The conversation switched to pure game-speak for a while while we blew up each other’s spaceships. It popped up again when we broke for pizza, though.
“We could still get The Martian,” Sean said hopefully.
“Only if we increase Martian air pressure enough to blow over a lander,” Allen objected.
“If your name is Mark Watney, do not leave the lander!” said Lisa.
“NASA should have a checklist on their job applications,” I said. “Is your name (a) Mark Watney, (b) David Bowman . . .”
“(c) Ellen Ripley,” added Lisa, our resident Alien expert (she also does Godzilla).
“What they ought to do is take all their actual astronauts and write disaster stories about them, so that whatever they write about won’t happen.” Sean was harboring ambitions to be a writer himself, although we didn’t know that then.
“If NASA starts publishing stories where their actual rockets actually blow up their actual astronauts, I think there will be morale issues,” I said.
“Do it as non-fiction,” said Lisa, who at that point had a good dozen legal articles to her credit.
“I don’t think it would work that way.” Allen shook his head. “Suppose one expert writes that there will be a mission to Mars within twenty years, and another expert writes there won’t.
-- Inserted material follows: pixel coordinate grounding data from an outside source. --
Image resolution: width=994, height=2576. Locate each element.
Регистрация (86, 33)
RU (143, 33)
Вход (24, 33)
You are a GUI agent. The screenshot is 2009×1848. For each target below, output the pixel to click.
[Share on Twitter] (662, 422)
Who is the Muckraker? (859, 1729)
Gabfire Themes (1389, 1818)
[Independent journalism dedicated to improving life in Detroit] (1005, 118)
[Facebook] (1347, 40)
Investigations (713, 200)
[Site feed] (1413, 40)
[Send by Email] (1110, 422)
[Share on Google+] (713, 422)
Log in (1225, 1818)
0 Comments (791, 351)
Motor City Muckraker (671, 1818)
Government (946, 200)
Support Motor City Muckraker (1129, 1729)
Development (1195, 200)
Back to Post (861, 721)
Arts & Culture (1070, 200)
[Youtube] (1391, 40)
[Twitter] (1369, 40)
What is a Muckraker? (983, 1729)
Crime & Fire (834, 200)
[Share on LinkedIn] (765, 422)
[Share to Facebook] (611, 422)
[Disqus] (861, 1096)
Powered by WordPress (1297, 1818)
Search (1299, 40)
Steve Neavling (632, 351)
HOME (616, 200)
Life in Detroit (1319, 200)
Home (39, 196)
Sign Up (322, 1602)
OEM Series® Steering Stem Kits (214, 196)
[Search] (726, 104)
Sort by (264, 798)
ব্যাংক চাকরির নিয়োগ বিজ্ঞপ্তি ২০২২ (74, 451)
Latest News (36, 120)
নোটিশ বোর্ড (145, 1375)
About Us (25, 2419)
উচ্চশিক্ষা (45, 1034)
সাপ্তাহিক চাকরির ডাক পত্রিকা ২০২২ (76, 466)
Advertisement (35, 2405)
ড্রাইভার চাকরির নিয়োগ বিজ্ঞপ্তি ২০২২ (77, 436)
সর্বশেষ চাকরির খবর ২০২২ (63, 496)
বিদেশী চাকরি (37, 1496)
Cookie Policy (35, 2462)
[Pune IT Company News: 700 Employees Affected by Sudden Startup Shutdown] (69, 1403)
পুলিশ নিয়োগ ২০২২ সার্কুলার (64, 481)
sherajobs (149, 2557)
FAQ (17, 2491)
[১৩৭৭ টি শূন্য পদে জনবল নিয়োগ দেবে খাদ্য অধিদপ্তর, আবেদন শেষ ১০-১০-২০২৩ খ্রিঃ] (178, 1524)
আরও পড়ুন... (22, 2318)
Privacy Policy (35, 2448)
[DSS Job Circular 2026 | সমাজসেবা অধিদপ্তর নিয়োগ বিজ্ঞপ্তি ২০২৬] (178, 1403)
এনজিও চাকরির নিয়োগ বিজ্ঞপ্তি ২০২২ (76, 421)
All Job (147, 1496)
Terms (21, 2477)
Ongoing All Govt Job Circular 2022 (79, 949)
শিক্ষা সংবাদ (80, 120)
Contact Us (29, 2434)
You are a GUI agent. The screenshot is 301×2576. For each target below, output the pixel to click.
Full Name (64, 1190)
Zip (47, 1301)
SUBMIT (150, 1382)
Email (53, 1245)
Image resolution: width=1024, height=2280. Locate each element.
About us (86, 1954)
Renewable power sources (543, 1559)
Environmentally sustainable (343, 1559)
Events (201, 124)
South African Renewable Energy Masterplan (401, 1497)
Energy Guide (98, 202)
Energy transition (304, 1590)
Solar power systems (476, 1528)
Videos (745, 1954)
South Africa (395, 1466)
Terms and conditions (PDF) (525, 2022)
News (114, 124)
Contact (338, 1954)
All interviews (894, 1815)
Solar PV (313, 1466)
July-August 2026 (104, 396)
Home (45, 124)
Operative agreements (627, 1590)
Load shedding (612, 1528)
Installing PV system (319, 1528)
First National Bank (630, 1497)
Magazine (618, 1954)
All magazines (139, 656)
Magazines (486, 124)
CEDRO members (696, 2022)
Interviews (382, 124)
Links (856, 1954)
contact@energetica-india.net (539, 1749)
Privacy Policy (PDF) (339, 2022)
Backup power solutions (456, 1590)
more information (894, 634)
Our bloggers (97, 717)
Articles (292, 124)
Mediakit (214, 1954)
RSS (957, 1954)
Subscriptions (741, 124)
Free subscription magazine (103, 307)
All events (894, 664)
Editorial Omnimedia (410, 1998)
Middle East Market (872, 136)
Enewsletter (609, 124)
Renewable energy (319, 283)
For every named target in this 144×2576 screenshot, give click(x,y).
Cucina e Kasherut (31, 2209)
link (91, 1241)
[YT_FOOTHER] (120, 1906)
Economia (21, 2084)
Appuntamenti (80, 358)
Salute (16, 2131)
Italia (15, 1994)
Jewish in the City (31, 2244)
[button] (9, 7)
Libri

One of them has to come true.”
“Stories are more specific,” I said. “‘A mission to Mars’ covers zillions of potential futures. In a story, you’re specifying one. The number of possible futures is colossal. The probability that we just happen to land in that specific future is infinitesimal.”
It has been noted that I like to lecture.
“Sure,” said Sean, “but you don’t need much specificity for a paradox. If they discover a monolith on the moon, that’s weird, right? Even if there’s no Pan Am space shuttle or HAL or whatever.”
“Well, there’s also active avoidance going on. If somebody invents humanoid androids, they’re not going to be called ‘replicants,’ because of Blade Runner. So the story actually closes off that future. When you publish a story, all futures in which people are unaware of that story become impossible.”
“I heard the guys who started Skype named it after Skynet.”
“If they did, it was because they were aware of the movie. There are no histories where people aren’t aware of the movie. Including its signature elements. So, arguably, those signature elements can’t happen.”
The conversation veered off from there, but it stuck in my head. I started wondering: could you quantify the effect? How specific would a reference have to be, before it started affecting people’s future choices? How widely spread? Does the medium make a difference? The length?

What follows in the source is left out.